A BP company logo is displayed on a fuel pump on the forecourt of a gas station operated by BP Plc in London, U.K.
Chris Ratcliffe | Bloomberg | Getty Images
Energy giant BP reported better-than-expected second-quarter profits on Tuesday, citing a solid upstream and downstream performance.
U.K.-based BP posted second-quarter underlying replacement cost profit, used as a proxy for net profit, of $2.8 billion, versus $2.5 billion expected in a Reuters poll. That compared with a profit of $2.8 billion over the same period a year earlier and $2.4 billion in the first three months of 2019.
“I think the numbers are good. This is about the 10th quarter in a row now they have been above our expectations,” Bob Dudley, chief executive of BP, told CNBC’s “Squawk Box Europe” on Tuesday.
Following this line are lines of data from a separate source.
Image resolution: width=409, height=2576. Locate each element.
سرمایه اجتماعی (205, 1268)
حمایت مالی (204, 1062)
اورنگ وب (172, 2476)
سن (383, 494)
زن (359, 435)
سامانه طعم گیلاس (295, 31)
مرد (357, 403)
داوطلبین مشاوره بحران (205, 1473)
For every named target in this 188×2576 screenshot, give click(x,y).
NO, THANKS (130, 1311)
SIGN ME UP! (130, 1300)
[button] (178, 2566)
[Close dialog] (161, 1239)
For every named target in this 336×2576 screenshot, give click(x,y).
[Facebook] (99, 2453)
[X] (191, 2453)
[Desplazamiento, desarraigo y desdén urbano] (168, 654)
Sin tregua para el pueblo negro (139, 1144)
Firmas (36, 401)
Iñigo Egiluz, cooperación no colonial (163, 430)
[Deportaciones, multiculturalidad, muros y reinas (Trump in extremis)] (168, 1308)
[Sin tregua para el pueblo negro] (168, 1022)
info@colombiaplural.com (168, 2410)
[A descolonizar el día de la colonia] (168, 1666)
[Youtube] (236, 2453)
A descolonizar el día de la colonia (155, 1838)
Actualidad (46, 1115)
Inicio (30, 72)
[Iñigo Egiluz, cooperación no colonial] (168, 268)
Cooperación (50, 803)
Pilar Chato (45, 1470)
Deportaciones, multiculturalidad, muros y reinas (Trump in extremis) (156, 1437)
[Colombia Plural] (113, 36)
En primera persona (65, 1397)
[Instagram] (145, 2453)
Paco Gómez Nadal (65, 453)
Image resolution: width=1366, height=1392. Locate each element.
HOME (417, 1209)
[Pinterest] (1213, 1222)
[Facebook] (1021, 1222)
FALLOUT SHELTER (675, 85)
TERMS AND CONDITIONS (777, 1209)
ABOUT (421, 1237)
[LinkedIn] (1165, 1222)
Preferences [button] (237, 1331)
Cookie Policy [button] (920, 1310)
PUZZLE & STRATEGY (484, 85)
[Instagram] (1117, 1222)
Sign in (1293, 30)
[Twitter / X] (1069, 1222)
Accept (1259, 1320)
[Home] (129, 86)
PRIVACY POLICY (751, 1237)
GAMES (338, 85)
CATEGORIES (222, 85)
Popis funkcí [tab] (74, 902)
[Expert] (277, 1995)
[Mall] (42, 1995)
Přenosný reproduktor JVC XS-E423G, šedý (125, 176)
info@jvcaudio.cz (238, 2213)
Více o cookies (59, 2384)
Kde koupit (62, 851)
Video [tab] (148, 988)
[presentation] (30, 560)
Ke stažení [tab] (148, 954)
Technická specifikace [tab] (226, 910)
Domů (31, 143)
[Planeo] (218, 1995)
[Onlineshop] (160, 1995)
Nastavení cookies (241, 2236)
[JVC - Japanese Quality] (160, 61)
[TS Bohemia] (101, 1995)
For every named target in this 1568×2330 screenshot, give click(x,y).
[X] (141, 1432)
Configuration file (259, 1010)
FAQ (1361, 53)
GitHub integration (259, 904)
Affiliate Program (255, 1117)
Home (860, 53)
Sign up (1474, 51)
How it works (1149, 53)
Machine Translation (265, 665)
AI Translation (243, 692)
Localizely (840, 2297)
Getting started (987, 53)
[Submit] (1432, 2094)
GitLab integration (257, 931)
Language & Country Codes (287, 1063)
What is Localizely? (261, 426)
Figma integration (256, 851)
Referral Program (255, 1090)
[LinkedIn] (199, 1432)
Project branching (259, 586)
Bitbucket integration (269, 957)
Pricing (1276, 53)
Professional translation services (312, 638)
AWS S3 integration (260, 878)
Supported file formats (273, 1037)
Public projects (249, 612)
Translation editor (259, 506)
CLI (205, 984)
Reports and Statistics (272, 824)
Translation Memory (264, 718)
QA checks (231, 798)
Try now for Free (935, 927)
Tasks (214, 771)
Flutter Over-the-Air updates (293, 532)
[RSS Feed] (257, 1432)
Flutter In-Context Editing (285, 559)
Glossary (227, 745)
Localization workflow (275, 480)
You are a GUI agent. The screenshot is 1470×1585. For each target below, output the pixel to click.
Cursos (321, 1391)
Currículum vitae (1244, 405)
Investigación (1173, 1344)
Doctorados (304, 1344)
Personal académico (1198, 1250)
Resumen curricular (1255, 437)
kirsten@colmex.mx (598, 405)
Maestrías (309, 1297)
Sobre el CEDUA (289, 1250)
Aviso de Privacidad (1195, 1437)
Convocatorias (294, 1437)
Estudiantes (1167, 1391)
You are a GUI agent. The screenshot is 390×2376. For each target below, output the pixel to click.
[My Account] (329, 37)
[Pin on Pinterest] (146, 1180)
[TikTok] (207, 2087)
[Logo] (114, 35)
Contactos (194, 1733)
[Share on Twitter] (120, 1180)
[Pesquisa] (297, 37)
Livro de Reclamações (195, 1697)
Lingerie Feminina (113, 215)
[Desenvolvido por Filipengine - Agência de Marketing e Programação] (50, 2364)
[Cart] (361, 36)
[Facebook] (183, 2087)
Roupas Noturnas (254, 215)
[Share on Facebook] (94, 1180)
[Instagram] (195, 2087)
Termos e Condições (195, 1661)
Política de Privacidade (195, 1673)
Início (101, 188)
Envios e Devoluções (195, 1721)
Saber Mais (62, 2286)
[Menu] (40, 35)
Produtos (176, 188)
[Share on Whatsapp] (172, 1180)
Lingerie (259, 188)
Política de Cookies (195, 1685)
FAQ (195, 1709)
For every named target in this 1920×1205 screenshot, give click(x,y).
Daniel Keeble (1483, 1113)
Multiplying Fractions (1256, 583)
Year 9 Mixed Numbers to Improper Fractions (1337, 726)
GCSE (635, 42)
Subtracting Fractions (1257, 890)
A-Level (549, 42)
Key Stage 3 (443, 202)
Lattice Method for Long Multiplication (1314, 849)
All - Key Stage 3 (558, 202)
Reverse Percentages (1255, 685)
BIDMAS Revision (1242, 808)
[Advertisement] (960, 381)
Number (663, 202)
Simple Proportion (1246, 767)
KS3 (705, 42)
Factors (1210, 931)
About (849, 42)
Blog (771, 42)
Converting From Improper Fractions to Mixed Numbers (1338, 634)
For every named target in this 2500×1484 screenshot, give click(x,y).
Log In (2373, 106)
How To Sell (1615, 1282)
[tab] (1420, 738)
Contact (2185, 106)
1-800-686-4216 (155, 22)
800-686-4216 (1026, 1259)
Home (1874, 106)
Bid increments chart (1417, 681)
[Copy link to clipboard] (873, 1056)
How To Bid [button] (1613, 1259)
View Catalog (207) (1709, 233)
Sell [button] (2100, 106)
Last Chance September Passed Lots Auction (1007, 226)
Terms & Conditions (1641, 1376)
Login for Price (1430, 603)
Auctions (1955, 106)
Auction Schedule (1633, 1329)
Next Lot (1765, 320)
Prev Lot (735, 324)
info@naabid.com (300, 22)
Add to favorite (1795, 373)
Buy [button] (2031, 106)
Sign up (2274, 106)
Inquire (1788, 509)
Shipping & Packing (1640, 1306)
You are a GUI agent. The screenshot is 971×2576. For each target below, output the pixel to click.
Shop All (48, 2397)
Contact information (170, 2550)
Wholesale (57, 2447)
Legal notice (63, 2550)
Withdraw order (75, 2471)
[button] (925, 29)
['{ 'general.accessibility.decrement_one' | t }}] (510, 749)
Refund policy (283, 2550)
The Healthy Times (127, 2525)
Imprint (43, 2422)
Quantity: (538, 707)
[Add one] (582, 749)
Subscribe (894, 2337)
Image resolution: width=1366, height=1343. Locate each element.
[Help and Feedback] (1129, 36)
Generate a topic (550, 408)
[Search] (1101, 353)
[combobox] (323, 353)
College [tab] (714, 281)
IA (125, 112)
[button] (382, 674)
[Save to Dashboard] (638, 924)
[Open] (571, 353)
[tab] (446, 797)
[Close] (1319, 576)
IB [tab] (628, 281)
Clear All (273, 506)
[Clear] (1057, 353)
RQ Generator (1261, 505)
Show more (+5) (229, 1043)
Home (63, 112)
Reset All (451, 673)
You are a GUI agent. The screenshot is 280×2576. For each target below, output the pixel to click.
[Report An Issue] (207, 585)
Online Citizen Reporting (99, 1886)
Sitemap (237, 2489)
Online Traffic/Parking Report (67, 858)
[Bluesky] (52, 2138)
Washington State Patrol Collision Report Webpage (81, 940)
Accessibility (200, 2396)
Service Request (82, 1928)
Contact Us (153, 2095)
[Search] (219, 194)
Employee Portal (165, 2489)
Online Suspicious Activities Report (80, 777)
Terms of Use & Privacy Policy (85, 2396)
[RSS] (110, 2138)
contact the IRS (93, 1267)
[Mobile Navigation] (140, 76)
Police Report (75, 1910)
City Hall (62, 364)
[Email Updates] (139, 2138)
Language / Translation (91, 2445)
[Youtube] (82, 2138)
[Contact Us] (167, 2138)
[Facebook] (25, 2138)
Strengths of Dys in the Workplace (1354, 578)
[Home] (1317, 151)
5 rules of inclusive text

“It is a good quarter — a strong quarter,” he added.
The company’s second-quarter results come after France’s Total reported an almost 20% fall in second-quarter adjusted net profit last week. The Paris-listed firm cited unfavorable market conditions for the first-half of the year, including low oil prices, sharp declines in gas prices and sliding refining margins.
International benchmark Brent crude has fallen more than 13% since the end of the first quarter, with U.S. West Texas Intermediate (WTI) down 12% over the same period.
Many of the world’s other major oil and gas companies are scheduled to report their latest quarterly figures over the coming days.
Anglo-Dutch energy giant Royal Dutch Shell is due to publish its second-quarter results on Thursday, with U.S.-based Exxon Mobil and Chevron set to report on Friday.